You better get your shit together.
Yep.
Awesome song.
Everything’s Fine
Another song that has been running through my brain – a completely different kind of song – is Tracy Bonham’s Mother Mother. I heard this song for the first time – and this time I know I’m right – on the car radio, while waiting for our food in a McDonald’s drive thru in the Outer Banks, with my friend Cindy, her then-husband Tom, my husband, and maybe my friend Dan. It was the summer after Jagged Little Pill and, the way I remember it, the radio station played something Alanis first, then followed it up with this song. It was, again, 1996. It was a beautiful May day, although I’m sure we weren’t driving a convertible, it felt like one. We must have had the windows down, ocean breezes were blowing, the sound of gulls. We felt tired and a little lazy, in that way you get around the beach.
When the song hit the chorus, we all sat up as if we had received an electric shock. Then it went into the next verse and we listened intently. When the chorus came around again, we burst into laughter because it was so true! We quickly jotted down the name of the song on a napkin or something and made a note to find a copy of the CD.
This song, if you have never heard it, is a young woman’s side of a telephone conversation with her mother. The woman has moved away from home to the big city and is trying to make it on her own. She calls home and has the typical shallow conversation with her mom – How’s the weather? How’s my father? – in that tone of voice which says, “nothing going on here, don’t listen to me, don’t ask me any questions” interspersed with dismissal of her mother’s questions: Am I lonely? Heavens no!
All very innocuous and normal. A daughter calming down her mother’s anxious and unnecessary fears.
Until the chorus hits in a screaming rage worthy of 80s punk:
I’m hungry
I’m dirty
I’m losing my mind
Everything’s FINE!
I’m freezing
I’m starving
I’m bleeding to death
Everything’s FINE!
And then the next chorus goes back to reassuring platitudes: Yeah I’m working making money…Sure I’m sober, sure I’m sane. Life is perfect, never better. Still your daughter, still the same…
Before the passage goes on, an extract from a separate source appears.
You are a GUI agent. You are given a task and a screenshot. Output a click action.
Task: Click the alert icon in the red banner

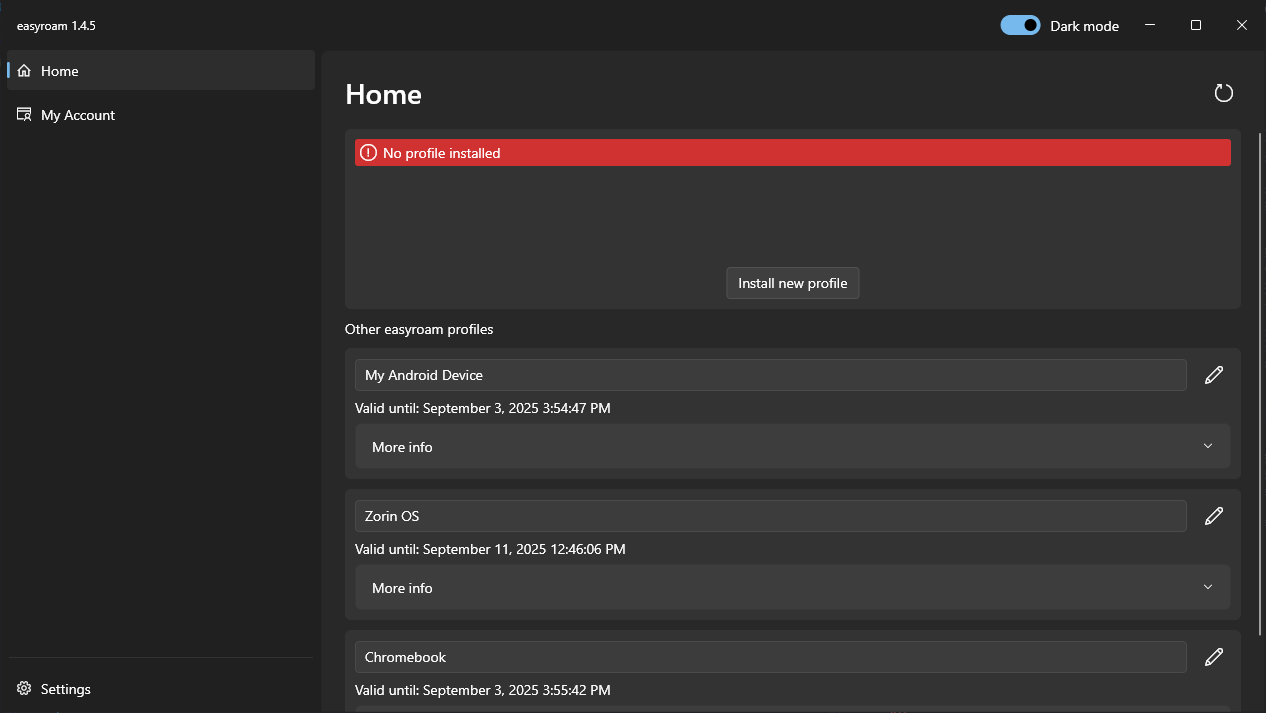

Followed by another chorus of soul-tearing honesty, the inner monologue that the daughter isn’t saying to her mother.
My husband made this song the ring-tone for his parents. I sometimes put it on auto-repeat and sing along until I’m hoarse.
It’s the things we’re not saying to our mothers. To our fathers. To my CEO, when she asks me, “How are you doing? No really, how are you doing?”
Everything’s fine, I say through gritted teeth.
Everything’s FINE.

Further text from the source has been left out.